Many analysts were shocked by the $5.6 billion Murdoch paid to acquire the Journal, but any accountant knows that a company’s good name can be worth more than its assets. The quality of the journalism published in the Journal determines its value; it’s the reason people around the world pay for breaking news on its Web site when they can get free news elsewhere. Everyone who cares about newspapers should be pleased that readership at the Journal is up, and there’s no doubt some of Thomson’s changes have helped. But to sustain that success, it would be wise to protect some of the traditions that made the Journal great. Two thousand and nine is, of course, different from the days of Barney Kilgore, but is resurrecting the wire-service model really the answer?
In addition to squandering the Journal’s competitive advantage, News Corp. management is gambling with a critical national resource. It’s a loss to the public when no one is doing the kinds of stories that made the Journal great, whether it’s Susan Faludi on the human cost of the Safeway buyout, James Stewart on insider trading, or Alix Freedman on the tobacco industry. At a moment when capitalism is the most important story going, such work should find readers.

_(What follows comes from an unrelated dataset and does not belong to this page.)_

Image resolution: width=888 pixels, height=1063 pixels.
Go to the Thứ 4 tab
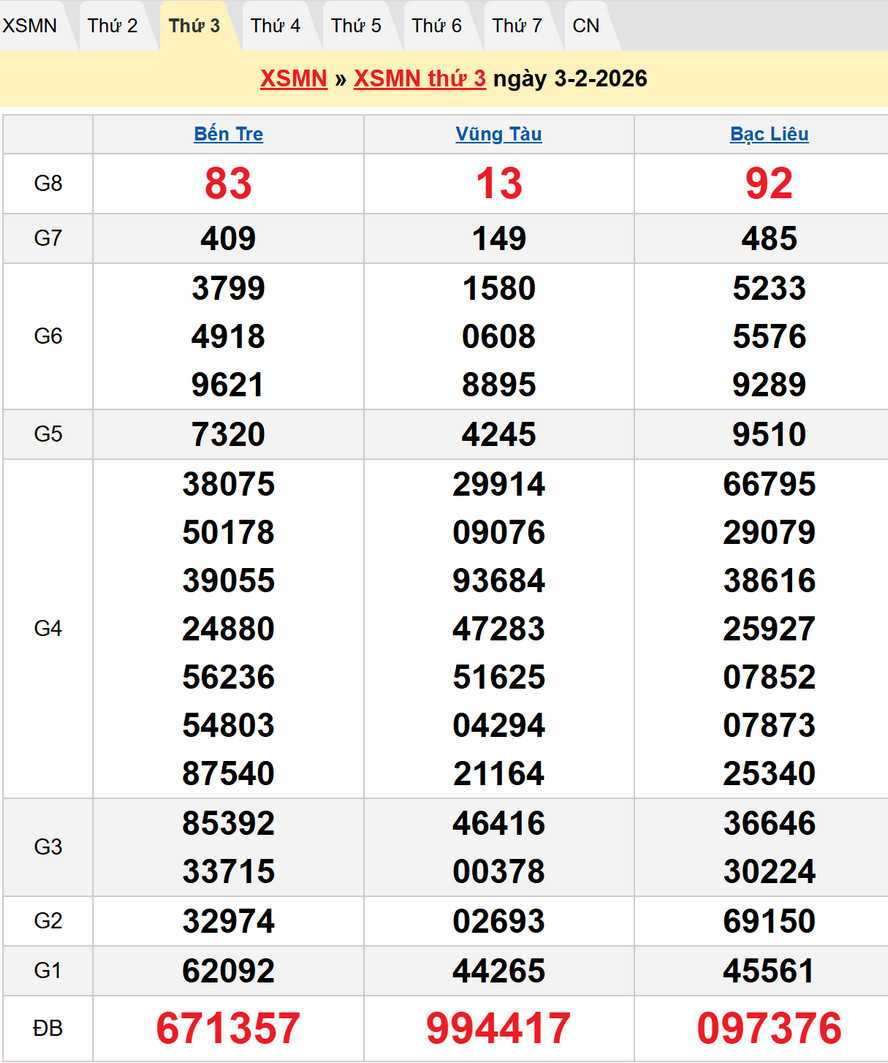(275, 26)
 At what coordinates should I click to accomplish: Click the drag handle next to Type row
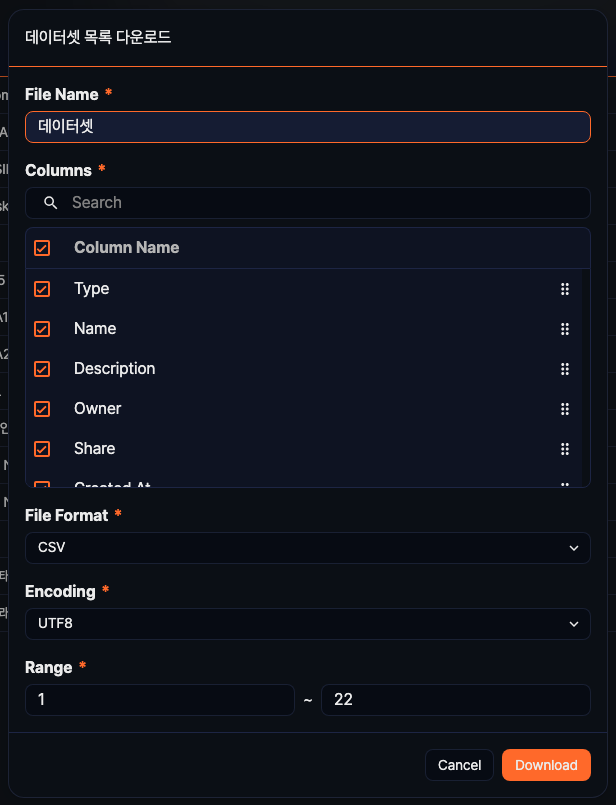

A young Journal reporter, over drinks in a Brooklyn bar, welcomed some of the recent changes at the paper. He enthused over the Web site. He’s glad the paper is reaching a global audience. But he’s not so sure that his new bosses are able stewards of the newspaper’s brand. He ordered another round: “I just hope these people are smart enough to know what not to change.”
* Correction: The original text said the party was in December 2007, four months after the purchase. It was in December 2008, one year after the purchase.